Today (Tuesday, 21 February), the Portfolio Committee met with the Department of Human Settlements and two entities - the Social Housing Regulatory Agency (SHRA) and the National Home Builders Registration Council (NHBRC) - to discuss important housing delivery matters and turn-around strategies in dealing with irregular expenditure.
Committee Chairperson Ms Nocawe Mafu said the current pace of approving restructuring zones was cause for concern, and appealed to the department to move "a little bit faster".
"How are we going to meet the NDP target if we not going to have any new restructuring zones approved and it takes long to gazette and approve more zones. I think there is more that we can do. We are not fast enough," she said.
She also advised the department and its entities to ensure that the social housing programme was spread to all areas, saying "We can't have concentration or monopoly of investments in one area."
In a presentation to the Portfolio Committee, the Department's Acting Deputy Director-General: Programme Management Unit, Mr Johan Wallis, said the primary objectives of the social housing programme were "to contribute to the national priority of restructuring South African society in order to address structural, economic, social and spatial dysfunctionalities and thereby contribute to Government's vision of an economically empowered, non-racial, and integrated society living in sustainable human settlements.
"Secondly, to improve and contribute to the overall functioning of the housing sector and, in particular, the rental sub-component thereof, especially insofar as social housing is able to contribute to widening the range of housing options available to the poor," said Mr Wallis.
He further told the committee that there were a number of towns and areas that provinces and municipalities have identified and proposed, as additional restructuring zones for expansion of the social housing programme.
The consultation process with the provinces and municipalities on their identified proposed restructuring zones was undertaken as a team effort consisting of officials from the department, the SHRA, the Housing Development Agency and the South African Local Government Association.
Committee Member Mr Humphrey Mmemezi agreed with the Chairperson on the slow progress. "My area of concern is the pace of transformation. When we talk transformation it must not be a theory. We must see it and that means extending the cake for everyone to get a share. Let's move a bit faster, this process is taking too long."
He also warned the department and its entities not to make a norm of the practice of "regularising irregular expenditure".
On its website the SHRA says: "Restructuring zones are intended as an instrument (among others) to pursue restructuring of South African cities, this is essentially about integration: economic, racial and social.
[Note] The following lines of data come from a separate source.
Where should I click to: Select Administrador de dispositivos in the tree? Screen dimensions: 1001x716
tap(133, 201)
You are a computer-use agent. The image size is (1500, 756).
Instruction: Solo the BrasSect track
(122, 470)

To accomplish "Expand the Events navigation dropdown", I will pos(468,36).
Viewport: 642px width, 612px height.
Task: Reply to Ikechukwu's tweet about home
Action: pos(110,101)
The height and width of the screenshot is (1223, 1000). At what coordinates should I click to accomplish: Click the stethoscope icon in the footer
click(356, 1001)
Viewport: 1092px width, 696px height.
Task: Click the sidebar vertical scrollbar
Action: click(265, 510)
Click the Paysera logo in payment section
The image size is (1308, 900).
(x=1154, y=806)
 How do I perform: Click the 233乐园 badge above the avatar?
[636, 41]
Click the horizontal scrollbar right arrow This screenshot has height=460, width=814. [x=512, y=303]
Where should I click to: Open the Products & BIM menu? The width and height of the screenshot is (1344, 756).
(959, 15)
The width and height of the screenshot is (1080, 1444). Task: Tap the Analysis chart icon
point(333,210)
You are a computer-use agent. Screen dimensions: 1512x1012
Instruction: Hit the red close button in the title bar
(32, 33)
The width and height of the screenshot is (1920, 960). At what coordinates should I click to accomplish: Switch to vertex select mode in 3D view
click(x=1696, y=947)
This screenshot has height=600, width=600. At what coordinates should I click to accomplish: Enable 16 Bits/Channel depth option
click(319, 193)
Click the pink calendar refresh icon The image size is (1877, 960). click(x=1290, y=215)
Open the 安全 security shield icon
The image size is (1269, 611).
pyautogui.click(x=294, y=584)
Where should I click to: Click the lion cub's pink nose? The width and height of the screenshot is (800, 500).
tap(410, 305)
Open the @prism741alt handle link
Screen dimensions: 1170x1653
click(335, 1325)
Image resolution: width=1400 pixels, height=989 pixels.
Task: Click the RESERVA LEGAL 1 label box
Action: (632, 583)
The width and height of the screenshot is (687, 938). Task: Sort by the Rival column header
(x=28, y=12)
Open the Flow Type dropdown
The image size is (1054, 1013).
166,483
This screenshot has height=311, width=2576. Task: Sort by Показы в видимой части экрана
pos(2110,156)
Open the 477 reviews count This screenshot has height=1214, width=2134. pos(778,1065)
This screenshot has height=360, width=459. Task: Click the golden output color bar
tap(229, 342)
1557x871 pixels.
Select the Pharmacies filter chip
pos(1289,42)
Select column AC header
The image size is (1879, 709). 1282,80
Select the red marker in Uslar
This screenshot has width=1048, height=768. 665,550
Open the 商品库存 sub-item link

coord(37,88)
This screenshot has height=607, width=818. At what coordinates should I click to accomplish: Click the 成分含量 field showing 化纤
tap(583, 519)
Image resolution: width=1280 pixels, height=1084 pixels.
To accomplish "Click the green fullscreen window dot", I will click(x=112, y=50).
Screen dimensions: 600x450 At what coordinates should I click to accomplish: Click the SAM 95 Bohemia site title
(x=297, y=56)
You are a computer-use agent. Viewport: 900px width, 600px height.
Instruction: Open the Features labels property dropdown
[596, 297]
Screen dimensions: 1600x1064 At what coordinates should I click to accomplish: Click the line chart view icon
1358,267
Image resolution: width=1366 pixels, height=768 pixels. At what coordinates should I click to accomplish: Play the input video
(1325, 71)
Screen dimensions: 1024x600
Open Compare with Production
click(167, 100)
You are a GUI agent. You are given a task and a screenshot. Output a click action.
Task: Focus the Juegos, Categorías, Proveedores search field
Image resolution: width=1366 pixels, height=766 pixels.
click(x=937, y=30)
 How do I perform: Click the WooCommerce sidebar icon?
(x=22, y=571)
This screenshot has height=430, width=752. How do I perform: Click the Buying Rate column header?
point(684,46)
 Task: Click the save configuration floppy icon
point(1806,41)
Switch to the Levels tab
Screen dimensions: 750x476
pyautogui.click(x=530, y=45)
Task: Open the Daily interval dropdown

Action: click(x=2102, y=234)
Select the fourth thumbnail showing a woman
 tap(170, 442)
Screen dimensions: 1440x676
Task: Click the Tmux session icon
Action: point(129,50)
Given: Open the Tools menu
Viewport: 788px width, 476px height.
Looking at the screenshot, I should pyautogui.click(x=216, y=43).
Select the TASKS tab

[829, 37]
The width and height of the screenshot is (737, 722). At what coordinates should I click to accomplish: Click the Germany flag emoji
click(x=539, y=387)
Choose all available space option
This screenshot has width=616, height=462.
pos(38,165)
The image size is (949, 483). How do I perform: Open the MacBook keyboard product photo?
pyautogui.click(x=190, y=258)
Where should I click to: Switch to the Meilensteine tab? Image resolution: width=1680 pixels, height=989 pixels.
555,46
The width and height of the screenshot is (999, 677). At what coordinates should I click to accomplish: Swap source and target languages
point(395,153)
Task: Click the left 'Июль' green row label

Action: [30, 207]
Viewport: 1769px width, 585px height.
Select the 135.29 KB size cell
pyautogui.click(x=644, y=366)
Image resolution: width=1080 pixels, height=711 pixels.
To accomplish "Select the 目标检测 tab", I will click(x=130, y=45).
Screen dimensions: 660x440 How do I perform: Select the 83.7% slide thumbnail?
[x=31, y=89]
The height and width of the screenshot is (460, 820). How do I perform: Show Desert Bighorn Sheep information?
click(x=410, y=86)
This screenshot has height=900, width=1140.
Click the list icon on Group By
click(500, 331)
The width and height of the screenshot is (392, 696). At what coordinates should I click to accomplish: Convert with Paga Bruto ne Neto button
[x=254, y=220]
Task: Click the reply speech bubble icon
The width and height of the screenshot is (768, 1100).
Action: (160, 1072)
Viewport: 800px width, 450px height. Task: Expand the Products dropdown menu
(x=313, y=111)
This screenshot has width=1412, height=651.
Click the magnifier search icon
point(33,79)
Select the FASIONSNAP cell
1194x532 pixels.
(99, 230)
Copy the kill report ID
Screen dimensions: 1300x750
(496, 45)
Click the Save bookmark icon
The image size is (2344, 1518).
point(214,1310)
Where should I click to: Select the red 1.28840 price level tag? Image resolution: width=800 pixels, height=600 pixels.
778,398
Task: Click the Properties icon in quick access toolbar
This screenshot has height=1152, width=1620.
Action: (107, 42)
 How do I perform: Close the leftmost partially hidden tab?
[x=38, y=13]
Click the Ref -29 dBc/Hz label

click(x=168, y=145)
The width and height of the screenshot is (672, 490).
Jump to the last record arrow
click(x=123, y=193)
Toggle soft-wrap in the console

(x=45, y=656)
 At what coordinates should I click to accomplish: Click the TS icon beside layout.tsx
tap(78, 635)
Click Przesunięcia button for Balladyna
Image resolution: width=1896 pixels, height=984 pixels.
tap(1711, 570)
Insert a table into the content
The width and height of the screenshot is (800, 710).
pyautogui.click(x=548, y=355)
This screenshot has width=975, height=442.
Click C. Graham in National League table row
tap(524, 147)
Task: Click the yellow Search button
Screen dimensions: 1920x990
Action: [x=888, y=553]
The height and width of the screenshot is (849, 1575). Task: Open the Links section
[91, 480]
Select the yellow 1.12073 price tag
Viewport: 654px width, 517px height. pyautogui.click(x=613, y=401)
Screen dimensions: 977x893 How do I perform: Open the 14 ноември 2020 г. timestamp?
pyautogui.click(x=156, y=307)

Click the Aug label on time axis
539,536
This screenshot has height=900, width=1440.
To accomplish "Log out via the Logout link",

Restructuring is largely about moving away from housing interventions that entrench/enforce or in any way maintain the spatial status quo, which reinforces certain social and economic disparities.
"Restructuring is thus intimately linked to interventions in the land market: either to protect lower income (and often black) people from displacement or to bring lower income (often black) into areas of economic and other forms of opportunity from which they would otherwise be excluded. This is perhaps the most important meaning of restructuring."
According to the NDP: "By the year 2030, most South Africans will have affordable access to services and quality developments. New developments will break away from old patterns and significant progress will be made in retrofitting existing settlements. In rural areas, targeted investment and institutional reform will drive a revival of rural South Africa towards 2050."